:: Task description ::
Can you retype the records below exactly as they appear, starting with the line that contains "Select the %Q0.1 output coil in network 2" and going on through the line that contains "point(169,134)"?
★ ★ ★ ★ ★
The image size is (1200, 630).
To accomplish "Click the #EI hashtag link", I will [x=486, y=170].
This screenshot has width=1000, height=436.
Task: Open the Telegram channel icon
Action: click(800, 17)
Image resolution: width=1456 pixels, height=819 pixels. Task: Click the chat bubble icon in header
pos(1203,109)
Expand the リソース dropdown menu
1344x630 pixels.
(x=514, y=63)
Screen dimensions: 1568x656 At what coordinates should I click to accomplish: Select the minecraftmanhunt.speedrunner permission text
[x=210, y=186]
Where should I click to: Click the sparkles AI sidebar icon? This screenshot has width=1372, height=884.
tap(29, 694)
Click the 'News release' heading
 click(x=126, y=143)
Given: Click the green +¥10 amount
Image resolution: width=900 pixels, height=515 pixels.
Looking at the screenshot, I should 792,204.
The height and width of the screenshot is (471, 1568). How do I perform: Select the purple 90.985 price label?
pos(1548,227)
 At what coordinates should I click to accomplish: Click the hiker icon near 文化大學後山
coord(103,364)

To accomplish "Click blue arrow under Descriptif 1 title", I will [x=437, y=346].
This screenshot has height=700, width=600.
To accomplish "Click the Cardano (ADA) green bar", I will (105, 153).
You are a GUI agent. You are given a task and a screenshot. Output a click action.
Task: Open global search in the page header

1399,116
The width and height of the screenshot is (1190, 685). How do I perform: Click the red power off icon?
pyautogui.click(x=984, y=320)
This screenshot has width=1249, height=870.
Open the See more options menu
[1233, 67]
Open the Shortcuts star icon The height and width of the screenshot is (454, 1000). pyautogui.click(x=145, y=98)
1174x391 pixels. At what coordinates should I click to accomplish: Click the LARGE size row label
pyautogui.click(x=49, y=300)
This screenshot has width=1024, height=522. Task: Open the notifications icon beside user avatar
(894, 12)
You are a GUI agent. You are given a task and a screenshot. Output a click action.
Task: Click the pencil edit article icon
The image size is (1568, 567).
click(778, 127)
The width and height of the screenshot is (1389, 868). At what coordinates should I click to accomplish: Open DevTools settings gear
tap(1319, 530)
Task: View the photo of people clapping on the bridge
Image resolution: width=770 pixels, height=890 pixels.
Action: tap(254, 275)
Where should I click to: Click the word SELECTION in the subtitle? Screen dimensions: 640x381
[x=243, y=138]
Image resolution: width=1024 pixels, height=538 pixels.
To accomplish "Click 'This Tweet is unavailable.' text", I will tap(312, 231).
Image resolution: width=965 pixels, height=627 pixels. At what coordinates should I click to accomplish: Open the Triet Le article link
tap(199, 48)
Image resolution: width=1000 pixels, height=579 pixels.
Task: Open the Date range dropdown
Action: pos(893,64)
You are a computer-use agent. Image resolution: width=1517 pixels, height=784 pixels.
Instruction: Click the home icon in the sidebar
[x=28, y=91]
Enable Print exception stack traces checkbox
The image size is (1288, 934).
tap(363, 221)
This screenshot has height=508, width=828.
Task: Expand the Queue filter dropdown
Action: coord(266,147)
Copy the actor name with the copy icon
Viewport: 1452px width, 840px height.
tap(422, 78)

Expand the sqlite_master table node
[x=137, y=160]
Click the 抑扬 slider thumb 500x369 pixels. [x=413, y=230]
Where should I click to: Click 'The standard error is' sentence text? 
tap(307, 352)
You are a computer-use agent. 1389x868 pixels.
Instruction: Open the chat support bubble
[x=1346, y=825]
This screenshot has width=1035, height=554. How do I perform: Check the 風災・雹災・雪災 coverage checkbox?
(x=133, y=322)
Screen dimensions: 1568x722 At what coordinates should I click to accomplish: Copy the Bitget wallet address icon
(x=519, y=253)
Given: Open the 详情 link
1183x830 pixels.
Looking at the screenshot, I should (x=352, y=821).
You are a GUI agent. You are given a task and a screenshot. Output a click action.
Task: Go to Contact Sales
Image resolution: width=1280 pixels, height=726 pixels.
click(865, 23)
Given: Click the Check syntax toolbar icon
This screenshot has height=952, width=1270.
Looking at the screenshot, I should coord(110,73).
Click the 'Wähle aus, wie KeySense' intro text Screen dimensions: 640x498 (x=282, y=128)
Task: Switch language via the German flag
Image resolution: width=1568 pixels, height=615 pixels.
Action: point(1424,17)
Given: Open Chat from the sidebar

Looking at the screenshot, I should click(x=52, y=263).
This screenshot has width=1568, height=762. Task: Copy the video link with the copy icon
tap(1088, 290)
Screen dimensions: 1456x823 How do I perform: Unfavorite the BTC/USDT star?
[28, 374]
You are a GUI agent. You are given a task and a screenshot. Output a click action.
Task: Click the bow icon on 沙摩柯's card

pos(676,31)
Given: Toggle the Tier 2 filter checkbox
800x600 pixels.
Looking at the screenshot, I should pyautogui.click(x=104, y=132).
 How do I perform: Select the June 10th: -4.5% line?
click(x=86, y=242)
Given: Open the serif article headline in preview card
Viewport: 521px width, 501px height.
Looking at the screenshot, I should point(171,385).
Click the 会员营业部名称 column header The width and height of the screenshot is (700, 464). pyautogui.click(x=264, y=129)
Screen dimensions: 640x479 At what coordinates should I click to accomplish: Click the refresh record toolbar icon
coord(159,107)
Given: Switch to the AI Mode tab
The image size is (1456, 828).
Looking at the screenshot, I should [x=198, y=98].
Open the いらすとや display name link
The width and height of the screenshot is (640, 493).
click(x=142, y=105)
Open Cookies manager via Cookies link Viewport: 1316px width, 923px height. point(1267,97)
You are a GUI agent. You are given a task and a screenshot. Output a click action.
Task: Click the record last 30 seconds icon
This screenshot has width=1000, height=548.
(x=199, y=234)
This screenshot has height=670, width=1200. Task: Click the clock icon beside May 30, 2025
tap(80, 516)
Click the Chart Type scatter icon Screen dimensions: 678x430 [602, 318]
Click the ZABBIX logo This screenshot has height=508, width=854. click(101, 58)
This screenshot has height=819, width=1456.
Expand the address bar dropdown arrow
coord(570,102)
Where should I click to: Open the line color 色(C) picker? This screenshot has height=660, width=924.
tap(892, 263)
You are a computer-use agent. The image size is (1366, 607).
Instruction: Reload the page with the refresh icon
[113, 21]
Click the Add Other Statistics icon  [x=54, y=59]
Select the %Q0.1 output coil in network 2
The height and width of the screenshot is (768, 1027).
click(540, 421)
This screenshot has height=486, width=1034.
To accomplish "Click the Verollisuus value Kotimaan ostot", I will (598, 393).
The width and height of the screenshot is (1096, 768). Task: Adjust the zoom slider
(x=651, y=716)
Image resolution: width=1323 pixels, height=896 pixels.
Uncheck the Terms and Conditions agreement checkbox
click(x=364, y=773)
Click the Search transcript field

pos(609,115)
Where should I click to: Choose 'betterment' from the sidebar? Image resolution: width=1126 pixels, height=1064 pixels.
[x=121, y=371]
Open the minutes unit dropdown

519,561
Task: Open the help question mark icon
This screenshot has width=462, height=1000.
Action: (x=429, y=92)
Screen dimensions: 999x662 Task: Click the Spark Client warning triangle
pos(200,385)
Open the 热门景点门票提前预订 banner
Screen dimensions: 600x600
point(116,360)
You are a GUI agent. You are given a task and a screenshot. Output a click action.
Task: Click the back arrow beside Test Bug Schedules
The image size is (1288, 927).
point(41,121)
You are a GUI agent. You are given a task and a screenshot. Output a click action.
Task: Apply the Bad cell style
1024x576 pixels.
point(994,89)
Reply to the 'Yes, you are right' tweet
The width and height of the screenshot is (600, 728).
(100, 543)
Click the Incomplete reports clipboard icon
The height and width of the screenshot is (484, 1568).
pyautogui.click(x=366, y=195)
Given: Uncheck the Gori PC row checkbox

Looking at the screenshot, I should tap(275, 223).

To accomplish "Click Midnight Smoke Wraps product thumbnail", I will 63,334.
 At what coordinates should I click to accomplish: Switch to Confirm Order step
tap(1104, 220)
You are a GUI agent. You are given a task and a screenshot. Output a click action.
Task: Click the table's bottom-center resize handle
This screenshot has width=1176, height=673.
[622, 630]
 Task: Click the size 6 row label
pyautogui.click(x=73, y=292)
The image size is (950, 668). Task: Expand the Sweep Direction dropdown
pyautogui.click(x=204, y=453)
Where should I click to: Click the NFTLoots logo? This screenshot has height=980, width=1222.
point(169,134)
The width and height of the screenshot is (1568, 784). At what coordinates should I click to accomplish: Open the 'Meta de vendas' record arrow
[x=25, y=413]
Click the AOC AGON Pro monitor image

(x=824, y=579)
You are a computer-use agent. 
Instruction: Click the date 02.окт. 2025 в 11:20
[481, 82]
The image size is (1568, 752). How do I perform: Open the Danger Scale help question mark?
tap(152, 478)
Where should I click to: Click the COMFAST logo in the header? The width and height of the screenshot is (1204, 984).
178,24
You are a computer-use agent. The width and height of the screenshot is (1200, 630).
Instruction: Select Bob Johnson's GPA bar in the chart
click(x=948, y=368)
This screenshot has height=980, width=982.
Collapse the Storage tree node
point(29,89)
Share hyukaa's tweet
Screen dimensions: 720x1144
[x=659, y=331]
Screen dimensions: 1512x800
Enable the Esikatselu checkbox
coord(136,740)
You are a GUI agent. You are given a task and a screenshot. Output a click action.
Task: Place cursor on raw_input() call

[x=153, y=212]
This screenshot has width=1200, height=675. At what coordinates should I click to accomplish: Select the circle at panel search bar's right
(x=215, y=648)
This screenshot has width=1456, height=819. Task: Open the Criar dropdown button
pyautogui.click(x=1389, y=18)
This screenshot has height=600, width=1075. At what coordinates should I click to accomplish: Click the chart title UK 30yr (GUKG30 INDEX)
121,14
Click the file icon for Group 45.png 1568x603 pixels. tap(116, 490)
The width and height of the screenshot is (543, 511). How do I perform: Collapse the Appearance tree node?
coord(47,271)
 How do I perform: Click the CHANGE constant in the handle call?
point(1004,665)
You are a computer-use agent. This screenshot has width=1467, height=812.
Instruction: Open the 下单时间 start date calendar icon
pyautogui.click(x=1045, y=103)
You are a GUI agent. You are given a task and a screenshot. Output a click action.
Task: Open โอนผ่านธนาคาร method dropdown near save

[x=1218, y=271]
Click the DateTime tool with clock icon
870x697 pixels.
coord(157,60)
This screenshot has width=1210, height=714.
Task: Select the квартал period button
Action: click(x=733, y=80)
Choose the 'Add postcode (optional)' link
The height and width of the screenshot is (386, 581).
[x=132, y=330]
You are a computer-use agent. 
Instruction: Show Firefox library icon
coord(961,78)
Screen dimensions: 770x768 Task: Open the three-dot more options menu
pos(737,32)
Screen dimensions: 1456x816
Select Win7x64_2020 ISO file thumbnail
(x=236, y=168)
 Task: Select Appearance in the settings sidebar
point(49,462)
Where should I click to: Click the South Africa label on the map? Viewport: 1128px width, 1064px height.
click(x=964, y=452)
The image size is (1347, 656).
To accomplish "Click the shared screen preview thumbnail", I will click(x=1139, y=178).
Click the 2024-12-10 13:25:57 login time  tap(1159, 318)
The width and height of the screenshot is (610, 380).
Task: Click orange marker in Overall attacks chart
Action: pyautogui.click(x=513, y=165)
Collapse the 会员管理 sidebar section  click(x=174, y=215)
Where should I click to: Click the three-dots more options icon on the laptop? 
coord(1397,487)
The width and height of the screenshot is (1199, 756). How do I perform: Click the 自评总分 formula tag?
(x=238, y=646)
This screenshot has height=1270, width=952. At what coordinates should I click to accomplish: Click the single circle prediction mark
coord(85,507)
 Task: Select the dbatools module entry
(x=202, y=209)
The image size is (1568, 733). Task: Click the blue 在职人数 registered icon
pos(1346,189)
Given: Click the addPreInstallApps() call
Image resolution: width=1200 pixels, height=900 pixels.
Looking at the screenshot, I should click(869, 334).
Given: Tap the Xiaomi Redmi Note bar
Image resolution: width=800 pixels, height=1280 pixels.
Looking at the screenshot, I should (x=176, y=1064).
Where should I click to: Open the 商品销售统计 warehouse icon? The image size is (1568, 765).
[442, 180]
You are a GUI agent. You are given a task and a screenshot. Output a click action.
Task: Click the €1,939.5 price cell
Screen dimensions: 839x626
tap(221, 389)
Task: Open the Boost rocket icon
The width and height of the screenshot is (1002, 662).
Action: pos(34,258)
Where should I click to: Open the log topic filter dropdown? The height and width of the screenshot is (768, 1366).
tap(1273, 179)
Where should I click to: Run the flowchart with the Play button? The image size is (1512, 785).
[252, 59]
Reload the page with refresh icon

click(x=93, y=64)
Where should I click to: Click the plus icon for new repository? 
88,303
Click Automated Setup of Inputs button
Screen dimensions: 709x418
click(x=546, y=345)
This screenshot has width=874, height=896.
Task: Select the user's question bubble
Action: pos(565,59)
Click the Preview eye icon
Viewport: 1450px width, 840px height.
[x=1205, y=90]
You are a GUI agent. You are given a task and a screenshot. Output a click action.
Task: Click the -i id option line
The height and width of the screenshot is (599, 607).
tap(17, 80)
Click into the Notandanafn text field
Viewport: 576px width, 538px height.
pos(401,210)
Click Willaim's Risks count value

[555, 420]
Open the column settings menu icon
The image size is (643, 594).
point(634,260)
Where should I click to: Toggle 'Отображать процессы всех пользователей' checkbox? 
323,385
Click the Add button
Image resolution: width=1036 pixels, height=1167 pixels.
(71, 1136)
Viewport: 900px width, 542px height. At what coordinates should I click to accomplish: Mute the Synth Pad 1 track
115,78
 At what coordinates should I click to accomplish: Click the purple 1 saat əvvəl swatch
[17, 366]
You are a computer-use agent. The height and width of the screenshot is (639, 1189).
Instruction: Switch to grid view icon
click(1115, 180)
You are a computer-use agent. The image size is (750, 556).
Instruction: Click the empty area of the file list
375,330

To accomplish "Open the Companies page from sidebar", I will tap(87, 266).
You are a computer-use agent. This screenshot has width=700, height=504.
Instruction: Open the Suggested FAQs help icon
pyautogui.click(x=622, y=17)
★ ★ ★ ★ ★
:: Task response ::
Select the %Q0.1 output coil in network 2
The height and width of the screenshot is (768, 1027).
click(540, 421)
This screenshot has height=486, width=1034.
To accomplish "Click the Verollisuus value Kotimaan ostot", I will (598, 393).
The width and height of the screenshot is (1096, 768). Task: Adjust the zoom slider
(x=651, y=716)
Image resolution: width=1323 pixels, height=896 pixels.
Uncheck the Terms and Conditions agreement checkbox
click(x=364, y=773)
Click the Search transcript field

pos(609,115)
Where should I click to: Choose 'betterment' from the sidebar? Image resolution: width=1126 pixels, height=1064 pixels.
[x=121, y=371]
Open the minutes unit dropdown

519,561
Task: Open the help question mark icon
This screenshot has width=462, height=1000.
Action: (x=429, y=92)
Screen dimensions: 999x662 Task: Click the Spark Client warning triangle
pos(200,385)
Open the 热门景点门票提前预订 banner
Screen dimensions: 600x600
point(116,360)
You are a GUI agent. You are given a task and a screenshot. Output a click action.
Task: Click the back arrow beside Test Bug Schedules
The image size is (1288, 927).
point(41,121)
You are a GUI agent. You are given a task and a screenshot. Output a click action.
Task: Apply the Bad cell style
1024x576 pixels.
point(994,89)
Reply to the 'Yes, you are right' tweet
The width and height of the screenshot is (600, 728).
(100, 543)
Click the Incomplete reports clipboard icon
The height and width of the screenshot is (484, 1568).
pyautogui.click(x=366, y=195)
Given: Uncheck the Gori PC row checkbox

Looking at the screenshot, I should tap(275, 223).

To accomplish "Click Midnight Smoke Wraps product thumbnail", I will 63,334.
 At what coordinates should I click to accomplish: Switch to Confirm Order step
tap(1104, 220)
You are a GUI agent. You are given a task and a screenshot. Output a click action.
Task: Click the table's bottom-center resize handle
This screenshot has width=1176, height=673.
[622, 630]
 Task: Click the size 6 row label
pyautogui.click(x=73, y=292)
The image size is (950, 668). Task: Expand the Sweep Direction dropdown
pyautogui.click(x=204, y=453)
Where should I click to: Click the NFTLoots logo? This screenshot has height=980, width=1222.
point(169,134)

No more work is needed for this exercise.